* [Input material]
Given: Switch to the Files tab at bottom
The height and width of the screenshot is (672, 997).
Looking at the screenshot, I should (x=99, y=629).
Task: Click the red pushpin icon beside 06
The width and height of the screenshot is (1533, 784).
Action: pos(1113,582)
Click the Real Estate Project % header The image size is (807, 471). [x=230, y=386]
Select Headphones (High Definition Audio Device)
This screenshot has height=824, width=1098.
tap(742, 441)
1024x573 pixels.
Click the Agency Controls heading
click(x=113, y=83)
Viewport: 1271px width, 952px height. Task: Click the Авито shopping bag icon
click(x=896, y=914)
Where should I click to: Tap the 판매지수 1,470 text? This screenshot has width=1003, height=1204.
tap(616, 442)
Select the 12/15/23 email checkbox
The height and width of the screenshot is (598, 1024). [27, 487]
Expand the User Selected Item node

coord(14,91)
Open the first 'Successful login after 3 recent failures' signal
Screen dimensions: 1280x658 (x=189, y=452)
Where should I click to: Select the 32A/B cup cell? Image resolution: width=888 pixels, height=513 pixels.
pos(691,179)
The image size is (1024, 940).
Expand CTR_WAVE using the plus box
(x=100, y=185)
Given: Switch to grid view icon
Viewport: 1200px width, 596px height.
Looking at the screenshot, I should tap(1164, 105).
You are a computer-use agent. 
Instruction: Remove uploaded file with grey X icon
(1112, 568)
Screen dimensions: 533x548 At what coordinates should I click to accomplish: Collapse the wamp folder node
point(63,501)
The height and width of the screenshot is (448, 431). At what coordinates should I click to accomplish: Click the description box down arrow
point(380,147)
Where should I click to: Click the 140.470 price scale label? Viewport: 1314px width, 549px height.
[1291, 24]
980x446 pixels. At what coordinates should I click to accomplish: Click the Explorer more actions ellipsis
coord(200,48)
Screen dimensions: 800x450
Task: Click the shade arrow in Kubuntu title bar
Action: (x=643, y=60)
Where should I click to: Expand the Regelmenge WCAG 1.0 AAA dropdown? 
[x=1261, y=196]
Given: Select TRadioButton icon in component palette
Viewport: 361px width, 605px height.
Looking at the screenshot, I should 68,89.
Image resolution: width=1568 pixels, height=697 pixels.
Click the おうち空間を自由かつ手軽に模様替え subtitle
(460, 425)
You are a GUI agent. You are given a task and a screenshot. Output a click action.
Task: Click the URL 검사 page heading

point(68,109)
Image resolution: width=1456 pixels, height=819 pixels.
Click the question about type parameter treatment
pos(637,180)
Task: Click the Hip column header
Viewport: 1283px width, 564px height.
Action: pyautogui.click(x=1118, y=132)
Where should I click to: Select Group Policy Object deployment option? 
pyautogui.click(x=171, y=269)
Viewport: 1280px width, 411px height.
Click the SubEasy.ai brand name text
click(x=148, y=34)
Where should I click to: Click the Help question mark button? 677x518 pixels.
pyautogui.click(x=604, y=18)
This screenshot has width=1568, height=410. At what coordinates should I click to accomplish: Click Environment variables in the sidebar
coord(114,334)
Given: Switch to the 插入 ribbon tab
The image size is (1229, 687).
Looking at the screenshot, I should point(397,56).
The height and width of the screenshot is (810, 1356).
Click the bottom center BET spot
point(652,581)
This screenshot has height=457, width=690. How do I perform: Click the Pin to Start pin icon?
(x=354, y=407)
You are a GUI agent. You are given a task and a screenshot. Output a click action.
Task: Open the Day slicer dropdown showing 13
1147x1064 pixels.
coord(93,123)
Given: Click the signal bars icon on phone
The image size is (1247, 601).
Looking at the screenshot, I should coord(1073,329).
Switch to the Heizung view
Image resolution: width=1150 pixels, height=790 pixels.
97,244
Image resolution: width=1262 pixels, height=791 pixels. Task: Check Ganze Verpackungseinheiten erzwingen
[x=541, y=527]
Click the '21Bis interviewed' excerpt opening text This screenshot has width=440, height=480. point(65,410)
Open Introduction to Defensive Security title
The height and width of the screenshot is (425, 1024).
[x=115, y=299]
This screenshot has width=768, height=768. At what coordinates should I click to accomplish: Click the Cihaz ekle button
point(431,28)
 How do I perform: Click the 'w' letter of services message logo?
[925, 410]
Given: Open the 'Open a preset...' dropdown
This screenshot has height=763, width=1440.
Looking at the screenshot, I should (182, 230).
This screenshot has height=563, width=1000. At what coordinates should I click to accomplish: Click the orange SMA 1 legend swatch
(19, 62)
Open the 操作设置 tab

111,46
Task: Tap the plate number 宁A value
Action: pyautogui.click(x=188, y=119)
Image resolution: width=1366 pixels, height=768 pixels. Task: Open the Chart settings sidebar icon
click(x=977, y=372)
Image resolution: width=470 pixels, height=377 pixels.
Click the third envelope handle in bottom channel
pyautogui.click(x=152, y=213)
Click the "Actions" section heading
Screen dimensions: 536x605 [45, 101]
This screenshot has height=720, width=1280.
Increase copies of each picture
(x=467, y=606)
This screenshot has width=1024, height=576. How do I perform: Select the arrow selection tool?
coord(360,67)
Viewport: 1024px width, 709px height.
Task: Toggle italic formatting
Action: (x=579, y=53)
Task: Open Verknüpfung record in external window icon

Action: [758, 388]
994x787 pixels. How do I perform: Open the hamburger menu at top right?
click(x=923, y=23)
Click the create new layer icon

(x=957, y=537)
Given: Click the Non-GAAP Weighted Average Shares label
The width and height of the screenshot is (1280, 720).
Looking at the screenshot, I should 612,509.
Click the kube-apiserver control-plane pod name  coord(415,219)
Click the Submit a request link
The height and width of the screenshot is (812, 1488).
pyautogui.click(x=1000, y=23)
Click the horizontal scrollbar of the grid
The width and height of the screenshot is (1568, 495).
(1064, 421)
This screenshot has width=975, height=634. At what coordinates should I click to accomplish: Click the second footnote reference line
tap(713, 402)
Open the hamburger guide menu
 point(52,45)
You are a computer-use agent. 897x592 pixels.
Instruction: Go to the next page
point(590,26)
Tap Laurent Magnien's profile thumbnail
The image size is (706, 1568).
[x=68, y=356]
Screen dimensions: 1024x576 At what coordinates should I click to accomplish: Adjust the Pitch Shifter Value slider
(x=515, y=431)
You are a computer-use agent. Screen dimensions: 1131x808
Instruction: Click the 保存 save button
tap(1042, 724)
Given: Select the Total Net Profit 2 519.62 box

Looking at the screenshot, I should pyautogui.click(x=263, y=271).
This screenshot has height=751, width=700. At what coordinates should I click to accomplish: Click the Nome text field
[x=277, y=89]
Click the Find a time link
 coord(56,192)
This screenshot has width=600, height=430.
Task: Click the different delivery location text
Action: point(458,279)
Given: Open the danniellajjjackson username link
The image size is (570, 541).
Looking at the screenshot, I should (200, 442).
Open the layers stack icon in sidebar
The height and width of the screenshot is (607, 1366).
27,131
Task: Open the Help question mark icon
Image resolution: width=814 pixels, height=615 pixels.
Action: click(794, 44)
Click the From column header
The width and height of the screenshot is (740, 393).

* [Task prompt] Look above for the line holding "This screenshot has width=1024, height=576.", then set down exactly that line and every line after it up to and including the line holding "Click the kube-apiserver", with nothing else.

* [Answer]
This screenshot has width=1024, height=576. How do I perform: Select the arrow selection tool?
coord(360,67)
Viewport: 1024px width, 709px height.
Task: Toggle italic formatting
Action: (x=579, y=53)
Task: Open Verknüpfung record in external window icon

Action: [758, 388]
994x787 pixels. How do I perform: Open the hamburger menu at top right?
click(x=923, y=23)
Click the create new layer icon

(x=957, y=537)
Given: Click the Non-GAAP Weighted Average Shares label
The width and height of the screenshot is (1280, 720).
Looking at the screenshot, I should 612,509.
Click the kube-apiserver control-plane pod name  coord(415,219)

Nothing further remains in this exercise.